(Activity):
For this exercise, print the records below verbatim.

(Provided entries):

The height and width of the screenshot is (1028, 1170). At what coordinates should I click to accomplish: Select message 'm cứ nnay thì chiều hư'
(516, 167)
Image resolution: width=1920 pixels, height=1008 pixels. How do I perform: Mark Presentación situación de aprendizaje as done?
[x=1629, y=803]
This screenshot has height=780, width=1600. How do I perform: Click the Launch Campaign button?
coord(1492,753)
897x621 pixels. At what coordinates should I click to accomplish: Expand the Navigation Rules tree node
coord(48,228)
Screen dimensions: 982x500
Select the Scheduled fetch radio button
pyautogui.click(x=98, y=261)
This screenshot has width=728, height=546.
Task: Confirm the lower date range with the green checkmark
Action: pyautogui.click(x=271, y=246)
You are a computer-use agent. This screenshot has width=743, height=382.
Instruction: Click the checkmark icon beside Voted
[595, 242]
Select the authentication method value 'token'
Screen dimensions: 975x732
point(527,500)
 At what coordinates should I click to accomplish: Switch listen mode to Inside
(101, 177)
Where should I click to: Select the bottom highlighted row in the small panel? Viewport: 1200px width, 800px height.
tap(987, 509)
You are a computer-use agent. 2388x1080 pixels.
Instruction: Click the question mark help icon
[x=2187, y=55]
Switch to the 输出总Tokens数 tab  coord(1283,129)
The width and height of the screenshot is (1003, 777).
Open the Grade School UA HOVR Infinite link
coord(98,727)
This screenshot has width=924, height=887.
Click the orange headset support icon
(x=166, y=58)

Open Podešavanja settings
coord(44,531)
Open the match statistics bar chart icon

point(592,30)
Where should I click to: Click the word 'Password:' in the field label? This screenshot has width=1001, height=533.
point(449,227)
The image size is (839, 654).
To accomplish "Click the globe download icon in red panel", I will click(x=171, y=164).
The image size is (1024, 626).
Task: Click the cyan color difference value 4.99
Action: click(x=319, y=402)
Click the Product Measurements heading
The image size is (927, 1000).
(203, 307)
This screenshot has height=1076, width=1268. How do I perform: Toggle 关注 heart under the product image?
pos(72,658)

(Result of this task):
The height and width of the screenshot is (1028, 1170). At what coordinates should I click to accomplish: Select message 'm cứ nnay thì chiều hư'
(516, 167)
Image resolution: width=1920 pixels, height=1008 pixels. How do I perform: Mark Presentación situación de aprendizaje as done?
[x=1629, y=803]
This screenshot has height=780, width=1600. How do I perform: Click the Launch Campaign button?
coord(1492,753)
897x621 pixels. At what coordinates should I click to accomplish: Expand the Navigation Rules tree node
coord(48,228)
Screen dimensions: 982x500
Select the Scheduled fetch radio button
pyautogui.click(x=98, y=261)
This screenshot has width=728, height=546.
Task: Confirm the lower date range with the green checkmark
Action: pyautogui.click(x=271, y=246)
You are a computer-use agent. This screenshot has width=743, height=382.
Instruction: Click the checkmark icon beside Voted
[595, 242]
Select the authentication method value 'token'
Screen dimensions: 975x732
point(527,500)
 At what coordinates should I click to accomplish: Switch listen mode to Inside
(101, 177)
Where should I click to: Select the bottom highlighted row in the small panel? Viewport: 1200px width, 800px height.
tap(987, 509)
You are a computer-use agent. 2388x1080 pixels.
Instruction: Click the question mark help icon
[x=2187, y=55]
Switch to the 输出总Tokens数 tab  coord(1283,129)
The width and height of the screenshot is (1003, 777).
Open the Grade School UA HOVR Infinite link
coord(98,727)
This screenshot has width=924, height=887.
Click the orange headset support icon
(x=166, y=58)

Open Podešavanja settings
coord(44,531)
Open the match statistics bar chart icon

point(592,30)
Where should I click to: Click the word 'Password:' in the field label? This screenshot has width=1001, height=533.
point(449,227)
The image size is (839, 654).
To accomplish "Click the globe download icon in red panel", I will click(x=171, y=164).
The image size is (1024, 626).
Task: Click the cyan color difference value 4.99
Action: click(x=319, y=402)
Click the Product Measurements heading
The image size is (927, 1000).
(203, 307)
This screenshot has height=1076, width=1268. How do I perform: Toggle 关注 heart under the product image?
pos(72,658)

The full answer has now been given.